Cracks, which are technically called checks, are a natural part of the drying process in large timbers. Checking usually occurs indoors during the first heating season, when the inside and outside surfaces of the logs dry unevenly. Checking is also more likely to occur outdoors where log surfaces are exposed to constant sun. Some wood species or grades of logs are more susceptible to checking. Even when checks are large, they pose no structural risk. Outside, however, when checks face upward, they should be sealed to prevent moisture from collecting in them.

Aren’t log homes small and dark?

They can be. They also can be spacious, airy and bright. Even open homes, if they feature dark-stained interiors, covered porches and wooded settings, will need a greater measure of interior lighting in northern latitudes during winter than similar homes in Colorado during the summer.

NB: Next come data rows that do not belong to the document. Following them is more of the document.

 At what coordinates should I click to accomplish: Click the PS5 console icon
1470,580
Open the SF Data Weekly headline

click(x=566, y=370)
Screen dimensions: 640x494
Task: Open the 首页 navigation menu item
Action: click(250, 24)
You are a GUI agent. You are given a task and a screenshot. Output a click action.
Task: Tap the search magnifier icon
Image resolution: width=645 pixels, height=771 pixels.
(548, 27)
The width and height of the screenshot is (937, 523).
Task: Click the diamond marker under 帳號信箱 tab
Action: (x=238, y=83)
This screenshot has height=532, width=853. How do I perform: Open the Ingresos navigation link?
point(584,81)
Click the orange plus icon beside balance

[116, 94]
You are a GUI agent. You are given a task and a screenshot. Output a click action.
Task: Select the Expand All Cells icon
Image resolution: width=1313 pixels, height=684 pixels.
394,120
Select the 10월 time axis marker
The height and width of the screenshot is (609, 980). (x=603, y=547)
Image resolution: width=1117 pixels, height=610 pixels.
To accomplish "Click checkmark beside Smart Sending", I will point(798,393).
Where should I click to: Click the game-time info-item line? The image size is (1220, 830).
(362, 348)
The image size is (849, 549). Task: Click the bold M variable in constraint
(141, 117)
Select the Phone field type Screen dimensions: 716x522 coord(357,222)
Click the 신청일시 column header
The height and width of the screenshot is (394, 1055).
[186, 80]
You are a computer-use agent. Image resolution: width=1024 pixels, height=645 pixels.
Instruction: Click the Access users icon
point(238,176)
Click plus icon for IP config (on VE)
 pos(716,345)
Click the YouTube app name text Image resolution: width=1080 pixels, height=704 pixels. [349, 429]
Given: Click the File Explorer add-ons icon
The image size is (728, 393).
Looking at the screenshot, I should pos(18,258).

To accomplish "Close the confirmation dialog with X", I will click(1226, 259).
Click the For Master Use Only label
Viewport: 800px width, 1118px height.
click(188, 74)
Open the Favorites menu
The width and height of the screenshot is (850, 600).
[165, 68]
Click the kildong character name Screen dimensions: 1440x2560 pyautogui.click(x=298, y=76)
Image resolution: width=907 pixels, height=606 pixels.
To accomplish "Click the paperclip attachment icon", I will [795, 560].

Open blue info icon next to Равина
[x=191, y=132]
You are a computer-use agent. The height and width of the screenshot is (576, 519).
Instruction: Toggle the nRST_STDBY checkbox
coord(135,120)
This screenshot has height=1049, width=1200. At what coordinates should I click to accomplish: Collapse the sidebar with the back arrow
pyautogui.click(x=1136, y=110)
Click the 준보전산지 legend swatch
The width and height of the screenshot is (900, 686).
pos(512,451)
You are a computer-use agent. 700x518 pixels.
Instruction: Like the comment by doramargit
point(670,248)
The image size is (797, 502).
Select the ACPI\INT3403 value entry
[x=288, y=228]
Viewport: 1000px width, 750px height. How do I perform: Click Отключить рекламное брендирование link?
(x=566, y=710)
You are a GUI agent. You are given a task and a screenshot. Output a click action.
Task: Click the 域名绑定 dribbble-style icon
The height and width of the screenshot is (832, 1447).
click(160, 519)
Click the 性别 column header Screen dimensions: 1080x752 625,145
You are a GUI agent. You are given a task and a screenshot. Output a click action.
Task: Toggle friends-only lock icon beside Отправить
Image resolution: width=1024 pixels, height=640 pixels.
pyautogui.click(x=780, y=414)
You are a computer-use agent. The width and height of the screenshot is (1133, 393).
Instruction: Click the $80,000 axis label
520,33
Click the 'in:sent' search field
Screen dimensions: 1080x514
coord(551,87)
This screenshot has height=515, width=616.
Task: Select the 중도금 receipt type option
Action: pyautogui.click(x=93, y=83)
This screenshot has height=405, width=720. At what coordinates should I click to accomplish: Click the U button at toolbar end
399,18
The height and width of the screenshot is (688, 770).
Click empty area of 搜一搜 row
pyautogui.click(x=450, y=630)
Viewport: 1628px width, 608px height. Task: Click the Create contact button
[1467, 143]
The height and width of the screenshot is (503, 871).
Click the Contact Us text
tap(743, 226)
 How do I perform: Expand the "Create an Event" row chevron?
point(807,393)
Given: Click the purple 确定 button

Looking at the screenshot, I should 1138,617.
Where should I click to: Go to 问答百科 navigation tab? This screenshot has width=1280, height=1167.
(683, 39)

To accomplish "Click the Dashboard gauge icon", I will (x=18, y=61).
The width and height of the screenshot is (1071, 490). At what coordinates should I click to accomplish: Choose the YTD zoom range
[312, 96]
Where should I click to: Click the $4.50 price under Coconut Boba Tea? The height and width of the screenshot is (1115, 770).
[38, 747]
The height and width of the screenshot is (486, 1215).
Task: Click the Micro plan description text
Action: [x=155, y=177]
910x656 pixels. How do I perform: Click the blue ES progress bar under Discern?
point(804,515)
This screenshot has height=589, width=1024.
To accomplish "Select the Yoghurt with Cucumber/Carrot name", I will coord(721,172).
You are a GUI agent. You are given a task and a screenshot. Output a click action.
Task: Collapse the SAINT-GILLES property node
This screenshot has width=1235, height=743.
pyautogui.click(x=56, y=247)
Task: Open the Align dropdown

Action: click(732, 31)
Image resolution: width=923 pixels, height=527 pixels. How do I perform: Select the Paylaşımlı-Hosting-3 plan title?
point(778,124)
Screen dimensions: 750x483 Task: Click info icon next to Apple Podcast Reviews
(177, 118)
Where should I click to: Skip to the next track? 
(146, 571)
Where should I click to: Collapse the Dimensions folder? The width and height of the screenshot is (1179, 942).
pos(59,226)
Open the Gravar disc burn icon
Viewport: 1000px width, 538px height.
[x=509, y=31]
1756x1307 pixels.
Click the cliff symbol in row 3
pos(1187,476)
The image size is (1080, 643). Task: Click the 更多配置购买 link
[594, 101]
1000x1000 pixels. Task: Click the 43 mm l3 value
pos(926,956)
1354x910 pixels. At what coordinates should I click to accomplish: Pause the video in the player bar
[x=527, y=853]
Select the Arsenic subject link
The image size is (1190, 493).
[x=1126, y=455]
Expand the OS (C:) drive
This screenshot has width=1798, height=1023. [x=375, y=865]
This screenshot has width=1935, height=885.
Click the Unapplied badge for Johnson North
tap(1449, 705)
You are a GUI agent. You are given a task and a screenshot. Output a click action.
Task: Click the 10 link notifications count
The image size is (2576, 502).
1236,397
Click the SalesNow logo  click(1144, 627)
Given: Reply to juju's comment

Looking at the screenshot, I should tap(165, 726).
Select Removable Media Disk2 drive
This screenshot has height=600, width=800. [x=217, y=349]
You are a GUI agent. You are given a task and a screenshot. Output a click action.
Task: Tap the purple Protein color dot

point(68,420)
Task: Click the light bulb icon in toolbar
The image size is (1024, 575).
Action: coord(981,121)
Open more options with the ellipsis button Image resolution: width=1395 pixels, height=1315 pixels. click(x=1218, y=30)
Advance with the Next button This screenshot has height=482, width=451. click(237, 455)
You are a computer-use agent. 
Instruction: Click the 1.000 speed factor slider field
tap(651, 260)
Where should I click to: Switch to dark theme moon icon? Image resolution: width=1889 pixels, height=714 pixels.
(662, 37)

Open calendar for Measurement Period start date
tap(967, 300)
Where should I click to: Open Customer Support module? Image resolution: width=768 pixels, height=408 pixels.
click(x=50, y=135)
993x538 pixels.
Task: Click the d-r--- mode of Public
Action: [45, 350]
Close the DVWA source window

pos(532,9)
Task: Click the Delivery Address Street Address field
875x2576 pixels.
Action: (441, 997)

Do log homes make good starter homes? Vacation homes? Retirement homes?

About two of every 10 log homes sold are used as full-time residences. Log homes may be high-quality starter homes, although more traditionally they are move-up homes for people who have already owned a home. Log homes make excellent vacation homes, in either secluded or resort settings. They are becoming increasingly popular as retirement homes, often having been built as a vacation home with the eventual goal of retirement in mind.

Why are log homes sold unassembled?

This is the way log homes have evolved. The companies that produce the logs and engineer the building system focus their attention to these aspects since the logistics and expense of employing crews to travel with the components to building sites are difficult to manage. A few companies do provide construction services through their network of sales representatives, some of whom are experienced log-home builders.

Why are the contents of log-home packages different?

Companies recognize that buyers have different needs, depending on their own level of involvement, construction skills and willingness to shop for components besides the logs and materials needed to assemble them. Some buyers prefer to cut and notch the logs themselves; others want as much of the finished home as possible for the convenience and to save time—either their own or their builder’s. As a result, companies offer a basic walls-only package, whose logs may be pre-cut or random length; a structural-shell package, which adds other components—windows, doors, roof system, etc.—to complete a weathertight "shell;" or a complete package, which adds to the previous packages virtually everything needed to complete the home.

Is there any advantage to buying pre-cut logs over random-length logs?

Random-length logs cost less than pre-cut logs and allow greater flexibility on the job site when last-minute changes are desired or required. At the same time, random-length logs, which are sold by the lineal foot and have no corner notches, involve more labor and skill to cut and fit them. Pre-cut logs come ready to assemble with no additional cutting and with their location in the wall predetermined.